Она смеется, я вторю ей, но мой смех пронзает живот острой болью, и я издаю громкий крик. Обе женщины сразу преображаются, они деловито встают у меня в ногах, вкладывают веревочную петлю мне в руки и приказывают горничной принести кувшин горячей воды. Потом долгое время я настолько поглощена болью, что не помню ничего, кроме бликов огня на стенке кувшина, жары в комнате и прохладной руки Изабель, обтирающей мое лицо. Я борюсь с болью в моем теле, и от этой боли у меня перехватывает дыхание. Я думаю о моей матери, которая должна быть здесь, но находится так далеко, о своем отце, который воевал всю жизнь и познал последний ужас поражения и смерти. Как ни странно, я думаю о Миднайте, подбрасывающем свою большую голову, когда меч входит ему в сердце. При мысли о моем отце, поклявшемся не отступить с поля при Барнете, чтобы я могла стать королевой Англии, я сильно тужусь, и потом слышу плач и быстрые слова:

— Осторожно, теперь осторожно. — я вижу лицо Изабель, залитое слезами и слышу, как она говорит мне: — Энни!
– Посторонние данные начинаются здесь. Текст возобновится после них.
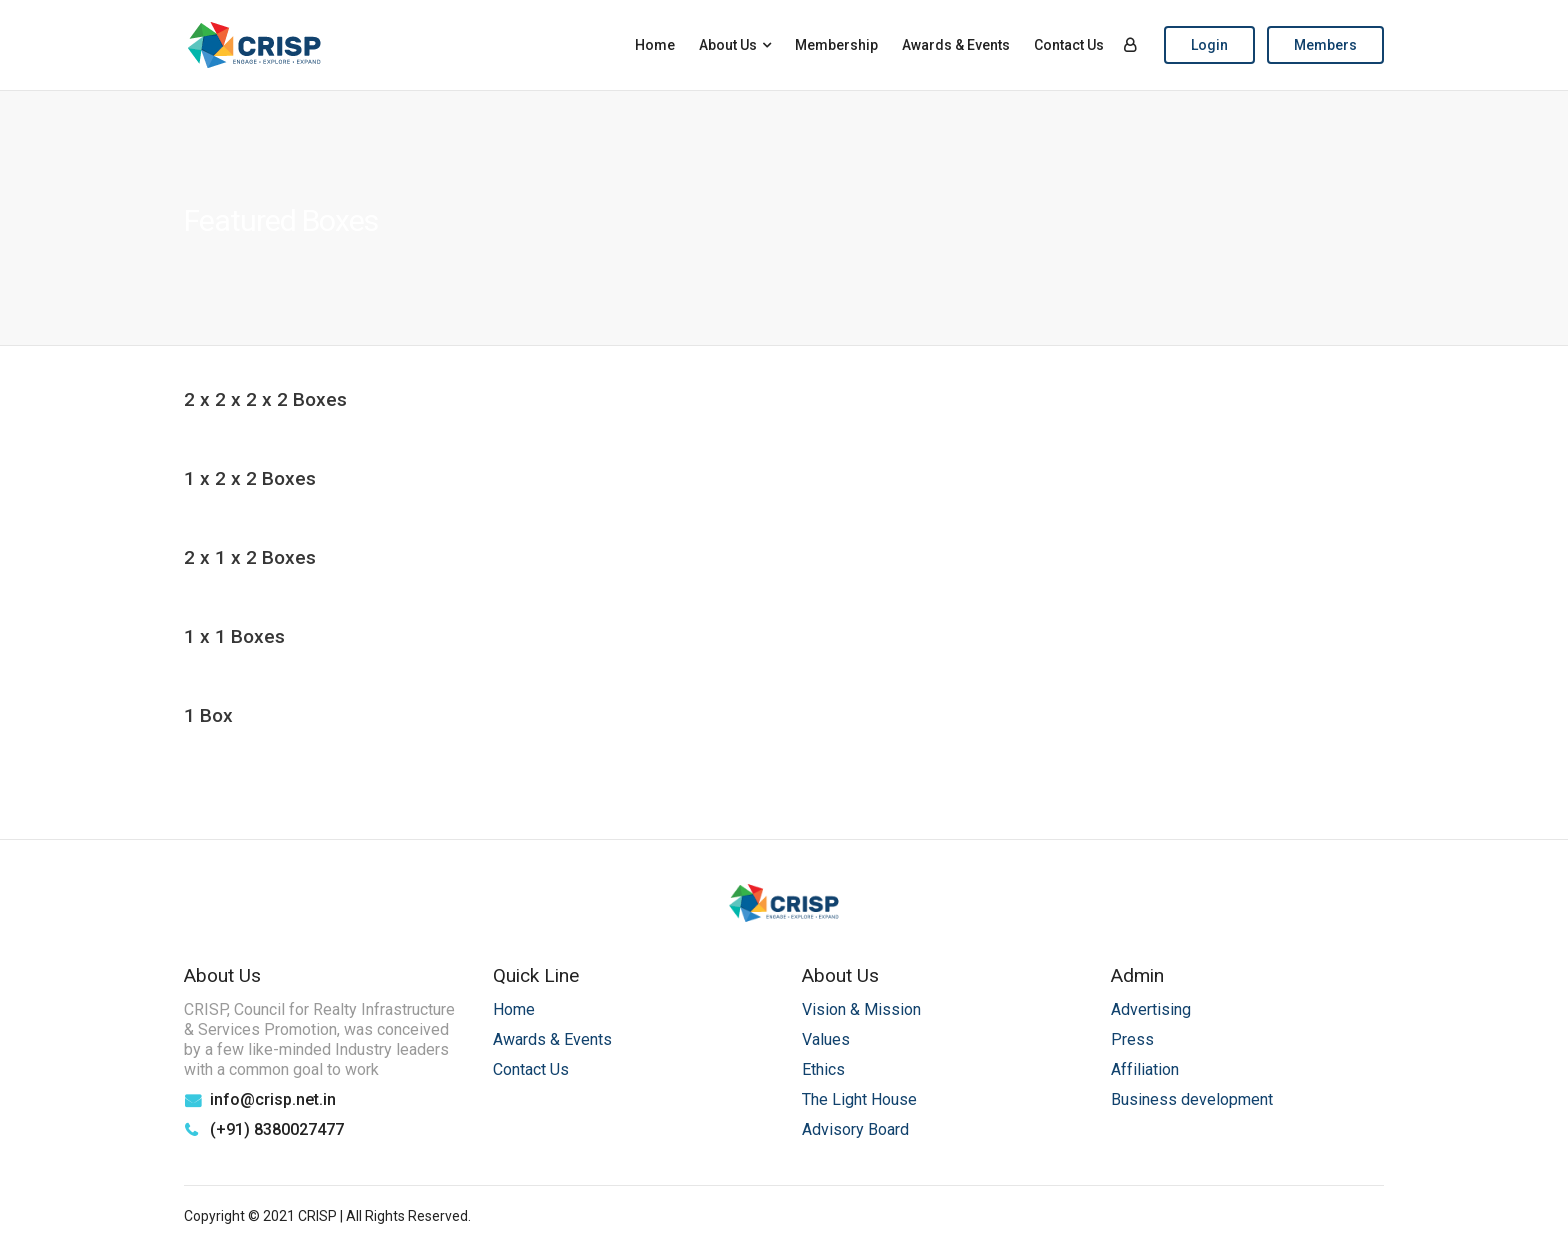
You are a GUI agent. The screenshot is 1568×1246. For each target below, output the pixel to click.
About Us (728, 45)
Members (1325, 45)
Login (1209, 45)
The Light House (859, 1099)
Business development (1192, 1099)
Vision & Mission (861, 1009)
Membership (836, 45)
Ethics (823, 1069)
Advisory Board (855, 1129)
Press (1132, 1039)
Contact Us (1069, 45)
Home (655, 45)
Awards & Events (956, 45)
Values (826, 1039)
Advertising (1151, 1009)
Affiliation (1145, 1069)
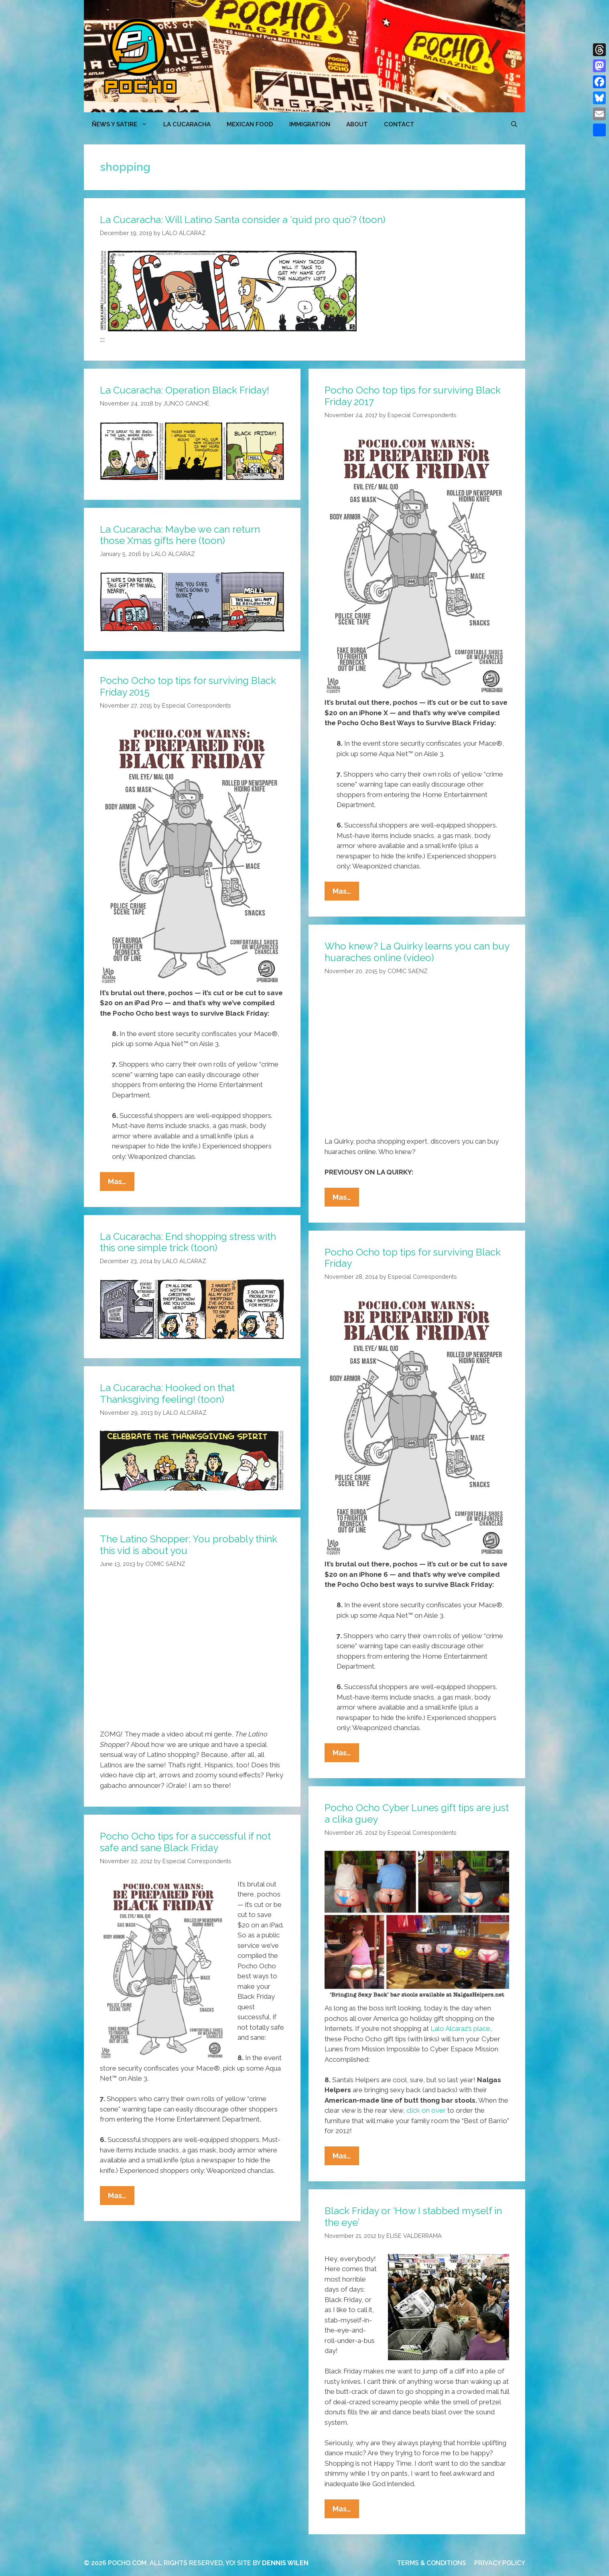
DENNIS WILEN (285, 2563)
Энни! У тебя мальчик.

Теперь я осознаю, что совершила ту единственную вещь, о которой мечтал мой отец, которую желал Ричард: я подарила внука отцу и наследника моему мужу, Бог благословил меня мальчиком.

Но он не очень сильный. Акушерки бодро заявляют, что многие хрупкие дети вырастают в смелых мужчин, а кормилица уверяет, что от ее молока он в считаные дни станет толстым и красивым, но все шесть недель моего заключения после его рождения до самого моего воцерковления,[22] мое сердце трепещет, когда я слышу, как он тоненьким голосом плачет в ночи, когда я смотрю на его ладошки, напоминающие бледные листья.

* * *

После моего воцерковления и крещения ребенка Изабель возвращается к Джорджу в Лондон. Мы называем сына Эдуардом в честь короля, и Ричард говорит, что у нашего мальчика большое будущее. Крещение проходит тихо и скромно, король с королевой не могут приехать, и хотя никто ничего не говорит, не похоже, чтобы ребенок выглядел здоровым и крепким, вряд ли он заслуживает роскошного крестильного наряда и трехдневного праздника в замке с ужином для всех вассалов.